Di Jakarta, tepatnya di Kolong Jembatan Pakin, Pademangan, ada sekelompok orang yang harus hidup di sana, bukan karena pilihan, tetapi karena keadaan.
Dilansir Kompas (2024), Jumiati, salah satu dari mereka, telah bertahan hidup selama 26 tahun di sana bersama keluarganya. Di tempat yang sempit, gelap, dan pengap, kehidupan mereka seperti berjalan di antara tembok keterbatasan ekonomi yang kokoh.
Melihat kehidupan mereka membuat saya berpikir. Apakah benar kita bisa menutup mata terhadap kesenjangan yang terjadi di sekitar kita?
Di bawah kolong jembatan, puluhan warga, dari anak-anak hingga lansia, harus hidup di bedeng-bedeng kecil dari kayu dan seng.
Bukan hanya tentang kenyamanan, tapi soal layak atau tidaknya tempat ini sebagai rumah. Rumah, bagi sebagian besar orang, adalah tempat untuk beristirahat, merasa aman, dan berkumpul dengan keluarga.
Tapi bagi Jumiati dan keluarganya, rumah itu adalah ruang sempit di bawah jembatan.
Keterbatasan Ekonomi yang Mengurung Warga
Tidak ada yang mau hidup di tempat semacam itu, apalagi selama puluhan tahun.

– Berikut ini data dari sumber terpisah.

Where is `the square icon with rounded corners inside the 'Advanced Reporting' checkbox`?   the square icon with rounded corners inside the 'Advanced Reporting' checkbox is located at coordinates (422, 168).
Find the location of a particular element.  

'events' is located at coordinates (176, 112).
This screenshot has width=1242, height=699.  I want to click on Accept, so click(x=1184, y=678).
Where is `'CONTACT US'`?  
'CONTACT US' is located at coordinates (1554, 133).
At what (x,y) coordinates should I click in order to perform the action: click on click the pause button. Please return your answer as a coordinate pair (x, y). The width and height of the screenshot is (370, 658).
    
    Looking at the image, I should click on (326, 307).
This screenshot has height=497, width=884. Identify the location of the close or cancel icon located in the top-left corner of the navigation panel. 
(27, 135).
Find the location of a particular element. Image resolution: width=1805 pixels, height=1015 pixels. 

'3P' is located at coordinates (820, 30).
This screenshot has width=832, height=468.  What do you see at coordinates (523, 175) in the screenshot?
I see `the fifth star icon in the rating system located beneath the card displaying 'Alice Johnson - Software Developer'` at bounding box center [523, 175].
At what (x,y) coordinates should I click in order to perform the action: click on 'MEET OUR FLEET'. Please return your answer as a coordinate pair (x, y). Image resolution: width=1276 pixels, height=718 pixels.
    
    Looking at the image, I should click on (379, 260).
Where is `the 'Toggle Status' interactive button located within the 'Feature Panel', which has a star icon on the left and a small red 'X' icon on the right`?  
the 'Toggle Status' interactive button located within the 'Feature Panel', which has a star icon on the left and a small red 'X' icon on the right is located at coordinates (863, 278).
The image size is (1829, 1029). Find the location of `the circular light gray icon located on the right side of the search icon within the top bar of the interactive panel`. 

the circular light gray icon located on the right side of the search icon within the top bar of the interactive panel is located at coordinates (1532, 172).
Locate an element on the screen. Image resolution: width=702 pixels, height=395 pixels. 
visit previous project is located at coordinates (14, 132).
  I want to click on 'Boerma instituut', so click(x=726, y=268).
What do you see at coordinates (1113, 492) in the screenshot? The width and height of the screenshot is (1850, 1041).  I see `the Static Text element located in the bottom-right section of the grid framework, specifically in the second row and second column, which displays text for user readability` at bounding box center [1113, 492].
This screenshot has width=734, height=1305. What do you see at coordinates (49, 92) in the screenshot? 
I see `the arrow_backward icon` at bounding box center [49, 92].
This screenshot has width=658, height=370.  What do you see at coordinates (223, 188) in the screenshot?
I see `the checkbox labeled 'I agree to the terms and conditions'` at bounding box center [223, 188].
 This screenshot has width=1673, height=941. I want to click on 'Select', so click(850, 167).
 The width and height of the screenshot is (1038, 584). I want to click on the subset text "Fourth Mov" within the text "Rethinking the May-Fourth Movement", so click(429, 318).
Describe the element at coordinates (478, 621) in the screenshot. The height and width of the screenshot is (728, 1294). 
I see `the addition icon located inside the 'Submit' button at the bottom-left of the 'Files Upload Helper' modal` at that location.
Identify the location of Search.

Namun, keterbatasan ekonomi sering kali memaksa mereka untuk menerima keadaan.
Jumiati sendiri mengaku bahwa penghasilan suaminya sebagai tukang ojek online tidak cukup untuk menyewa rumah yang lebih layak.
Sebagian besar penghasilan harian mereka habis untuk kebutuhan sehari-hari dan ongkos sekolah anak.
Kondisi seperti ini menunjukkan bahwa keterbatasan ekonomi bisa menciptakan siklus kemiskinan yang sulit diputus.